_INFORMATION SUPPLIED_
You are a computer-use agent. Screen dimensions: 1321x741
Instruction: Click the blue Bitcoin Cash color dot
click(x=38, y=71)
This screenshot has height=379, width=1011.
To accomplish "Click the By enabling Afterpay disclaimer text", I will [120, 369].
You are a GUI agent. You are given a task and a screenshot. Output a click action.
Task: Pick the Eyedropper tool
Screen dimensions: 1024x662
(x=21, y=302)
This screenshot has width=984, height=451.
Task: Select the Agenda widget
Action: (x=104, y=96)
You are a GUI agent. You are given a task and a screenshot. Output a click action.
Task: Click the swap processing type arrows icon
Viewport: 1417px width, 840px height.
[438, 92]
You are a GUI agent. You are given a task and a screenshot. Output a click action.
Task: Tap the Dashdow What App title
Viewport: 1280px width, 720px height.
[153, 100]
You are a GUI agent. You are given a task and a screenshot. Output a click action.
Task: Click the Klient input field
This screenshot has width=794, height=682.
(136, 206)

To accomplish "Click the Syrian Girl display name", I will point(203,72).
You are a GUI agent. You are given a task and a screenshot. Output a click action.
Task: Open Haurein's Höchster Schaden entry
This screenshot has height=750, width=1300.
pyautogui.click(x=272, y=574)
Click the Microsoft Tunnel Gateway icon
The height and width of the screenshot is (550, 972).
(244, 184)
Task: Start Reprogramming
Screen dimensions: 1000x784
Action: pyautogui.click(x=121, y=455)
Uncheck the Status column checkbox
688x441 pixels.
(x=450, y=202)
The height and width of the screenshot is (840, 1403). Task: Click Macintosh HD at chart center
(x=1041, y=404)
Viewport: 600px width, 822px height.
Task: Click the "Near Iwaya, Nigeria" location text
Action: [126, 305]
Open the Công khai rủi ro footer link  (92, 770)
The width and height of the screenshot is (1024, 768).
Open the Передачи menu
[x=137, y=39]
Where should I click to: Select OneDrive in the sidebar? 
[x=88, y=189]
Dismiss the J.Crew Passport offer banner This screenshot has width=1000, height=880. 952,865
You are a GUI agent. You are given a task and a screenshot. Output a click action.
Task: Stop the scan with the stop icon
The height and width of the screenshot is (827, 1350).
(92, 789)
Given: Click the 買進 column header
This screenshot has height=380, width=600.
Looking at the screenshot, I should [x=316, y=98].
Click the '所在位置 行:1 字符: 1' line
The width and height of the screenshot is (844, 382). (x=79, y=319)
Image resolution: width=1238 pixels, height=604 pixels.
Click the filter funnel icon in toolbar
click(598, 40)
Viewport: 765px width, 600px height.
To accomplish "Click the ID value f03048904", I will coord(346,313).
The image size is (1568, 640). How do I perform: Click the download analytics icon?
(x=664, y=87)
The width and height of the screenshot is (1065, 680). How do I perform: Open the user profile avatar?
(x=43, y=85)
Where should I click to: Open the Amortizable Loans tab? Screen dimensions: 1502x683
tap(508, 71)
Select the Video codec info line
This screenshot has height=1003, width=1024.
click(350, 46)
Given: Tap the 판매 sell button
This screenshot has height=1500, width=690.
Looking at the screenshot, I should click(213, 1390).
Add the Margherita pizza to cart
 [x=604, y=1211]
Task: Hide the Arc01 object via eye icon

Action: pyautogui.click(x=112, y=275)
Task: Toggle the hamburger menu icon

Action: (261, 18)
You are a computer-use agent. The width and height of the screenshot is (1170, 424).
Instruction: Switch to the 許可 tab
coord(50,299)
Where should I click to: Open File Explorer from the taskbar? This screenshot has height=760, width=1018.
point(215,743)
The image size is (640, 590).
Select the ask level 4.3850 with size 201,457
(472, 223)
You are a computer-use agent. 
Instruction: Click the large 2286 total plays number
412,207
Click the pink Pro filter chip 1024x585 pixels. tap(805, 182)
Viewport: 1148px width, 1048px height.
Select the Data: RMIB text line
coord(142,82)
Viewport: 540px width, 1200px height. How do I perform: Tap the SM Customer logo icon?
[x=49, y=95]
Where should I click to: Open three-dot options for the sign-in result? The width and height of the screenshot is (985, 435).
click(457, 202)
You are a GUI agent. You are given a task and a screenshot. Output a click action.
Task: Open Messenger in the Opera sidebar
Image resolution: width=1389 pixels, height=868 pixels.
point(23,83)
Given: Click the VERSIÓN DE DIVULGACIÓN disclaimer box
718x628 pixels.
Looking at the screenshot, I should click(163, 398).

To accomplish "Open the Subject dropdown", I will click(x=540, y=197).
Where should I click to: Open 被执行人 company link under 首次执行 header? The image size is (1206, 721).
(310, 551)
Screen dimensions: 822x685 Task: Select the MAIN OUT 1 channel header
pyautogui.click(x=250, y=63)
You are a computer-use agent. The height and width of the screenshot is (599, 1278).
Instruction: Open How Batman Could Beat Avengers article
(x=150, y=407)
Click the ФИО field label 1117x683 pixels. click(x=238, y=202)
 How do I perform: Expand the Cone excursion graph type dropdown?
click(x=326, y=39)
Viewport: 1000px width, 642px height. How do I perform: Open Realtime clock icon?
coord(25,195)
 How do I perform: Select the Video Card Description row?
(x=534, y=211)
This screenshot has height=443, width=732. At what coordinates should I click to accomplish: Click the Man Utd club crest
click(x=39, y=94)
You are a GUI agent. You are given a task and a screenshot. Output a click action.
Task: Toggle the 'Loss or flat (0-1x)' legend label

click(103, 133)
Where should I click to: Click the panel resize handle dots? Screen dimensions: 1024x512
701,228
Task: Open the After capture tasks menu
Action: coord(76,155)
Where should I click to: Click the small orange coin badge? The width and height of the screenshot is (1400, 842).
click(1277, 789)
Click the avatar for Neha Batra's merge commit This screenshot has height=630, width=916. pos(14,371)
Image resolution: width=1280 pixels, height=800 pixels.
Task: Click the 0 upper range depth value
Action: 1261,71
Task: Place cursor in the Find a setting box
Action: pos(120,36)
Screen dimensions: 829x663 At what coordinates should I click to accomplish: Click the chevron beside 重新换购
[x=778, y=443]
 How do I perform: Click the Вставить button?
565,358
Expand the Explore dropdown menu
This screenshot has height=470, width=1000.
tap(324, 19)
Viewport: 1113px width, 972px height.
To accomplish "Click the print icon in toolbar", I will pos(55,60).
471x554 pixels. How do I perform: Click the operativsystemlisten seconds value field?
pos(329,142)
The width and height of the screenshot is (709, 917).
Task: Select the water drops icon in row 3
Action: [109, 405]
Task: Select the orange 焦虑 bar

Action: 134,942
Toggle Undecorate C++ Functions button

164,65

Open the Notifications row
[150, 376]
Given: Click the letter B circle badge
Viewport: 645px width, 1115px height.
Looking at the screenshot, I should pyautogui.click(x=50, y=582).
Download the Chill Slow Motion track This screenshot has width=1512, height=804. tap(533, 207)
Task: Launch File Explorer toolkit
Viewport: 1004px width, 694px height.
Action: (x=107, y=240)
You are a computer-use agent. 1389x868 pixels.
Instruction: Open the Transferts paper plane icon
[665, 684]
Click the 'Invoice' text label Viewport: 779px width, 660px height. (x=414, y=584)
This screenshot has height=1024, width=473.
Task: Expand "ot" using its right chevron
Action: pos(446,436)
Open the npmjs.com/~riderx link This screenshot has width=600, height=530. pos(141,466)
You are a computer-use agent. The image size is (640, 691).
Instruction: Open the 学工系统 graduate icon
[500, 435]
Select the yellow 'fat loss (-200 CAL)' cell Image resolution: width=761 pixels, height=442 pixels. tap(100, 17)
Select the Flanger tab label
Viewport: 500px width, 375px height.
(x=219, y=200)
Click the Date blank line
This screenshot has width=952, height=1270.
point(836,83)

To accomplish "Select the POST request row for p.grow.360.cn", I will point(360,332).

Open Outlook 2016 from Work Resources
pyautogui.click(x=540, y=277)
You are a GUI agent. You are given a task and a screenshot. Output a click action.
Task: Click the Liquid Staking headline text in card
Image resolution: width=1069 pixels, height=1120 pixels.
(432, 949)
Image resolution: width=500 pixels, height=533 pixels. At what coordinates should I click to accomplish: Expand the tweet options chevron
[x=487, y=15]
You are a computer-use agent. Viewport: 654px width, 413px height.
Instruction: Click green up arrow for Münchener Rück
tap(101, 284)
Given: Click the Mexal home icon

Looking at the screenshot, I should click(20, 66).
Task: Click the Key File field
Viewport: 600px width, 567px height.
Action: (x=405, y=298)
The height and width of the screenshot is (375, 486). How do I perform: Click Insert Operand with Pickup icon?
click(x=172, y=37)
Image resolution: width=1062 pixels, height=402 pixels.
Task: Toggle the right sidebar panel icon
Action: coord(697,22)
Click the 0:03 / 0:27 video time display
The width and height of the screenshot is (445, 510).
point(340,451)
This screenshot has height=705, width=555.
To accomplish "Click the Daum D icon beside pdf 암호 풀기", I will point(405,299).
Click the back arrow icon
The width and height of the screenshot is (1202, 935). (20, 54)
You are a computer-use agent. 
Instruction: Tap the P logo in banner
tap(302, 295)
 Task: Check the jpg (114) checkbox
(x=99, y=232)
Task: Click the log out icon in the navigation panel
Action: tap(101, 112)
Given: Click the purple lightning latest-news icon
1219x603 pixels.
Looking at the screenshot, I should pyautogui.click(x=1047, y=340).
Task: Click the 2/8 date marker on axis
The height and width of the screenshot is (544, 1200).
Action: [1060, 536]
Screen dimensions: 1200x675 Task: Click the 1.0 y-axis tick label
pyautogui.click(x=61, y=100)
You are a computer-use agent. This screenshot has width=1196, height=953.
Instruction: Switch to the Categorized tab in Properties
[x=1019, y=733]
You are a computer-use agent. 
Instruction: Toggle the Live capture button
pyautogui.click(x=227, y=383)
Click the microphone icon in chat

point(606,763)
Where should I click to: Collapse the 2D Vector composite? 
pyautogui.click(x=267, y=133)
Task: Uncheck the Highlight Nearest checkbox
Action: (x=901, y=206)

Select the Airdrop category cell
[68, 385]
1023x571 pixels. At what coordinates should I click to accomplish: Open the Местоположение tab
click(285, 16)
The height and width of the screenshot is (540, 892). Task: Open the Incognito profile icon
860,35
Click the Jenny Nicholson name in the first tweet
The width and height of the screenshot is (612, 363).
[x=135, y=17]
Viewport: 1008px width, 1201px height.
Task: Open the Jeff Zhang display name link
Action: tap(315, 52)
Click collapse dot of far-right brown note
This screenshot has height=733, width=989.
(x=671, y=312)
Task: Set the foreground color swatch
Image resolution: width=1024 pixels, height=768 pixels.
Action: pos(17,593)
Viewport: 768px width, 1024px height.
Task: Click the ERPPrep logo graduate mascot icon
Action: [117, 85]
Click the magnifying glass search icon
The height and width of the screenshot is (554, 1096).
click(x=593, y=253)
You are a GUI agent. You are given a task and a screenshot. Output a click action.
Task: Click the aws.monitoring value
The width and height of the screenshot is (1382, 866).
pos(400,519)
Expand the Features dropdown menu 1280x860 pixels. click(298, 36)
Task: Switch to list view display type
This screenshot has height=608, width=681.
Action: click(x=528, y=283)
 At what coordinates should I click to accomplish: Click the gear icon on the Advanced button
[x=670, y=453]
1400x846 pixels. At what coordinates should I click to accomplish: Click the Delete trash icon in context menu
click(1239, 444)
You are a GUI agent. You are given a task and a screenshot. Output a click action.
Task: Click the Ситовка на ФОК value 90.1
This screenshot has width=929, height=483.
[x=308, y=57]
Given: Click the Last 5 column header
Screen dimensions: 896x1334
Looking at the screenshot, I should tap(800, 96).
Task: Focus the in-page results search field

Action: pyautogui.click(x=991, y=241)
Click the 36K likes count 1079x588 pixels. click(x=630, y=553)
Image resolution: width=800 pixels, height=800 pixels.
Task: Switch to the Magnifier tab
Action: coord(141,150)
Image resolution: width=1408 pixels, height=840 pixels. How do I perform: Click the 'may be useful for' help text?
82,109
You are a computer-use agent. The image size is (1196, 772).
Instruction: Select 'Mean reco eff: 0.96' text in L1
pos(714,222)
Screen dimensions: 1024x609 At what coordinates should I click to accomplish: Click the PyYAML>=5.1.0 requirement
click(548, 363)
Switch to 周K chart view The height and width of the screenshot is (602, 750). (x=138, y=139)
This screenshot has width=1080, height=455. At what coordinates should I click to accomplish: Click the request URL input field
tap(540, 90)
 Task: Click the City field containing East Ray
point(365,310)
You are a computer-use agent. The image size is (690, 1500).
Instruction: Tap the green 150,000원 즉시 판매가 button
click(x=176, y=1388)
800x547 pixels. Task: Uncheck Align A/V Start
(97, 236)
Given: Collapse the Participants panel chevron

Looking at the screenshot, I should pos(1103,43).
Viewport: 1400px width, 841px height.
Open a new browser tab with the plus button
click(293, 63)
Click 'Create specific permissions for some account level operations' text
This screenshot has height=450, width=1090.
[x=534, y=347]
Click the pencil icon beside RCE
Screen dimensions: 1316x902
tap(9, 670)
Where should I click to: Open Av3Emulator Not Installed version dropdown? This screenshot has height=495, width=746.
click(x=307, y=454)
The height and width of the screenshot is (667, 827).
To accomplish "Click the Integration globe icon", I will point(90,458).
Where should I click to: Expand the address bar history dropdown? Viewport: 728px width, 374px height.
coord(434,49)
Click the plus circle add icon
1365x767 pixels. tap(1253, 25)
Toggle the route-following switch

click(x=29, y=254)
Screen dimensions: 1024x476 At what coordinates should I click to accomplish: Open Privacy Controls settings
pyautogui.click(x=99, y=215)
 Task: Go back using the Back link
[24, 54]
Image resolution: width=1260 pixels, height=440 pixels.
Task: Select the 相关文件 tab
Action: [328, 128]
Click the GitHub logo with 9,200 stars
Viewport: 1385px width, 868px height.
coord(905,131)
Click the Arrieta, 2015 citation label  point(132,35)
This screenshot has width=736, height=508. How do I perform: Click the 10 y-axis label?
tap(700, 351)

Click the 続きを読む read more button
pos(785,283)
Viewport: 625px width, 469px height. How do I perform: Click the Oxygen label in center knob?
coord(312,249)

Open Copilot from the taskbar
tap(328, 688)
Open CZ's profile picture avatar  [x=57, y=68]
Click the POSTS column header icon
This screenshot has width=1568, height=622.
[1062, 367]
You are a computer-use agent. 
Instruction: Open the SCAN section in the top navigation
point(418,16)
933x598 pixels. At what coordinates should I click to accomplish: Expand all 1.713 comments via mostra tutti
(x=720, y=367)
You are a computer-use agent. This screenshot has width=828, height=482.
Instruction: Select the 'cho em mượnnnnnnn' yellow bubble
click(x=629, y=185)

_ASSIGNMENT_
The last part of the records is the answer, beginning at the line that holds "Click the plus circle add icon" and including the final line, repeated exactly.

_EXERCISE SOLUTION_
Click the plus circle add icon
1365x767 pixels. tap(1253, 25)
Toggle the route-following switch

click(x=29, y=254)
Screen dimensions: 1024x476 At what coordinates should I click to accomplish: Open Privacy Controls settings
pyautogui.click(x=99, y=215)
 Task: Go back using the Back link
[24, 54]
Image resolution: width=1260 pixels, height=440 pixels.
Task: Select the 相关文件 tab
Action: [328, 128]
Click the GitHub logo with 9,200 stars
Viewport: 1385px width, 868px height.
coord(905,131)
Click the Arrieta, 2015 citation label  point(132,35)
This screenshot has width=736, height=508. How do I perform: Click the 10 y-axis label?
tap(700, 351)

Click the 続きを読む read more button
pos(785,283)
Viewport: 625px width, 469px height. How do I perform: Click the Oxygen label in center knob?
coord(312,249)

Open Copilot from the taskbar
tap(328, 688)
Open CZ's profile picture avatar  [x=57, y=68]
Click the POSTS column header icon
This screenshot has width=1568, height=622.
[1062, 367]
You are a computer-use agent. 
Instruction: Open the SCAN section in the top navigation
point(418,16)
933x598 pixels. At what coordinates should I click to accomplish: Expand all 1.713 comments via mostra tutti
(x=720, y=367)
You are a computer-use agent. This screenshot has width=828, height=482.
Instruction: Select the 'cho em mượnnnnnnn' yellow bubble
click(x=629, y=185)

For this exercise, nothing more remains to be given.